Stored items:
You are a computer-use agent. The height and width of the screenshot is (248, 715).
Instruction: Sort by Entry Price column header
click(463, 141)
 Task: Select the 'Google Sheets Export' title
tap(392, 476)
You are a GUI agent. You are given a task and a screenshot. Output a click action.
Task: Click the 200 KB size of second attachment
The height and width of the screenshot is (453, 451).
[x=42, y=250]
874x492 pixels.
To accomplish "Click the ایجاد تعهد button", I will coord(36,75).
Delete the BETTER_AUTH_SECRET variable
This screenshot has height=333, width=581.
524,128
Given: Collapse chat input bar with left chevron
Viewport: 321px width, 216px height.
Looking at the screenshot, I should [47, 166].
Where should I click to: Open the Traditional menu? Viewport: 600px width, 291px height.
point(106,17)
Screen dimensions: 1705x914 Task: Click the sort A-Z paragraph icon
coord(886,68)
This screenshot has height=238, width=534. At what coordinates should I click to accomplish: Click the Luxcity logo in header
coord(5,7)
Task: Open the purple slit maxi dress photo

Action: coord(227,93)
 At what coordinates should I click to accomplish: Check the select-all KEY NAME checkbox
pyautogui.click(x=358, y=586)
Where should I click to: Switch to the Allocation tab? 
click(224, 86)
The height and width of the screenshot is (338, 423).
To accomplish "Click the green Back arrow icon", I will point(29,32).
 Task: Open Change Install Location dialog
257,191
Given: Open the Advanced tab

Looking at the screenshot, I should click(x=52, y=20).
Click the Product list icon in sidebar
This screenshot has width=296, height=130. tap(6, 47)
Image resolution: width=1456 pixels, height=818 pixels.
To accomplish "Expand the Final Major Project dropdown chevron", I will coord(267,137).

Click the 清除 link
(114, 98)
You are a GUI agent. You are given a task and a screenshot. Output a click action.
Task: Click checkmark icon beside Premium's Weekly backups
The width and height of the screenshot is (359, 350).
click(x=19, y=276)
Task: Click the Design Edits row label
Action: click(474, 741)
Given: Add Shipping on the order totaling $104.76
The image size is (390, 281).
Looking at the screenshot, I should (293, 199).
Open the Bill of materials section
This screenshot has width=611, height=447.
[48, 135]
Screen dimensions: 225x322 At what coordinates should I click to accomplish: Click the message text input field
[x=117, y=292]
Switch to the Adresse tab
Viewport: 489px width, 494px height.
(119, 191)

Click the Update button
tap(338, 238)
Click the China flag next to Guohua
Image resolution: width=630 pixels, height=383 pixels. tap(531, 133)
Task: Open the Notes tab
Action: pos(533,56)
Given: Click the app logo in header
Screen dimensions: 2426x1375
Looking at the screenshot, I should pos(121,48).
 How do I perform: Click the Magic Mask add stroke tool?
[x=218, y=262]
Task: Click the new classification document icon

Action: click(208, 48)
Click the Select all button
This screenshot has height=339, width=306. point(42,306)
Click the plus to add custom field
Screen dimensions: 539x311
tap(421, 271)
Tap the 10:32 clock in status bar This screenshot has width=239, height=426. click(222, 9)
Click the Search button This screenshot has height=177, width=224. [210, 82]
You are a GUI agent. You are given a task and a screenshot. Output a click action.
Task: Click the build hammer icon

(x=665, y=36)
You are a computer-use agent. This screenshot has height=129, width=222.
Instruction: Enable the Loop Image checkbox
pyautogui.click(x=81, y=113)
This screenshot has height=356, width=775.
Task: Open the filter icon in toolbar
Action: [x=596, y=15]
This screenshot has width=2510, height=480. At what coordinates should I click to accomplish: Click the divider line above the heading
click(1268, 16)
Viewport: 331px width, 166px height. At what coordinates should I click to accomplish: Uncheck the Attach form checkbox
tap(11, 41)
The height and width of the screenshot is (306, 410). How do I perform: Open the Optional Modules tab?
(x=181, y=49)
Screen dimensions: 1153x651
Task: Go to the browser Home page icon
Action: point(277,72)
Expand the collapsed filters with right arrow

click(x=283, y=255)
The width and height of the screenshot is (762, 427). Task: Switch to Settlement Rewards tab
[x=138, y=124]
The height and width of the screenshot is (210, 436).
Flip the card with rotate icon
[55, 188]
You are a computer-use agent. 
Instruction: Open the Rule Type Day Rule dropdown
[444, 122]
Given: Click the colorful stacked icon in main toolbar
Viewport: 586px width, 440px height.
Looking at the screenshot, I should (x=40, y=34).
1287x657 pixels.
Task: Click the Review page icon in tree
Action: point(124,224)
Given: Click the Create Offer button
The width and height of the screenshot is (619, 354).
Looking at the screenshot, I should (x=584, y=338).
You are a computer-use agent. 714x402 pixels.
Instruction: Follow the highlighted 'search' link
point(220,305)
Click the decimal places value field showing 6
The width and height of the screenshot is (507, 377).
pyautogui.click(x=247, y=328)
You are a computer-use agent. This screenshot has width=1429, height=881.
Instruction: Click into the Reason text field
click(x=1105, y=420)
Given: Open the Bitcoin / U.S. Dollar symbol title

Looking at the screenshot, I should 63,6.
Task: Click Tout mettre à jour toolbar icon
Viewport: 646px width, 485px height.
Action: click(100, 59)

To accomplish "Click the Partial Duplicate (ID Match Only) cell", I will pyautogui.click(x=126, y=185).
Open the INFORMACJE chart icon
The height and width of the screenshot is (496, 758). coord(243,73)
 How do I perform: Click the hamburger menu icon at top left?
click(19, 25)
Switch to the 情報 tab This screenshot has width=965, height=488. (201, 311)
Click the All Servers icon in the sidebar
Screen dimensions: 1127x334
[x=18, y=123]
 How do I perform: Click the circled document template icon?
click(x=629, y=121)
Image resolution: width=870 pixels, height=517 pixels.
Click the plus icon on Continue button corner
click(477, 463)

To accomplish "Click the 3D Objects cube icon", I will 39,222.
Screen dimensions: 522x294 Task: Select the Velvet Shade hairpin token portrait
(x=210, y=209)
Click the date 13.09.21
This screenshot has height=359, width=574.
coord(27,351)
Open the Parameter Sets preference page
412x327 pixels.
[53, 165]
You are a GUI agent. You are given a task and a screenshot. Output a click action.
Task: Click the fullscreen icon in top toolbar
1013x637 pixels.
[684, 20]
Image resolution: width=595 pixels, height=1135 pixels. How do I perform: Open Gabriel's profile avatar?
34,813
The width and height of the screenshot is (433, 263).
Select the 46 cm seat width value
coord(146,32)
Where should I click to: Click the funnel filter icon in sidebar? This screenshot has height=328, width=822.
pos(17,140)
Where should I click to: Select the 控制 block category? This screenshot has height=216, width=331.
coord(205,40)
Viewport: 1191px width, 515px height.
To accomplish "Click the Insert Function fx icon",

■ WORK TO DO:
State how many lines of the data above contain the string "arrow", treating uppercase and lowercase as distinct. Give the number alone.

■ SOLUTION FOR THIS TASK:
2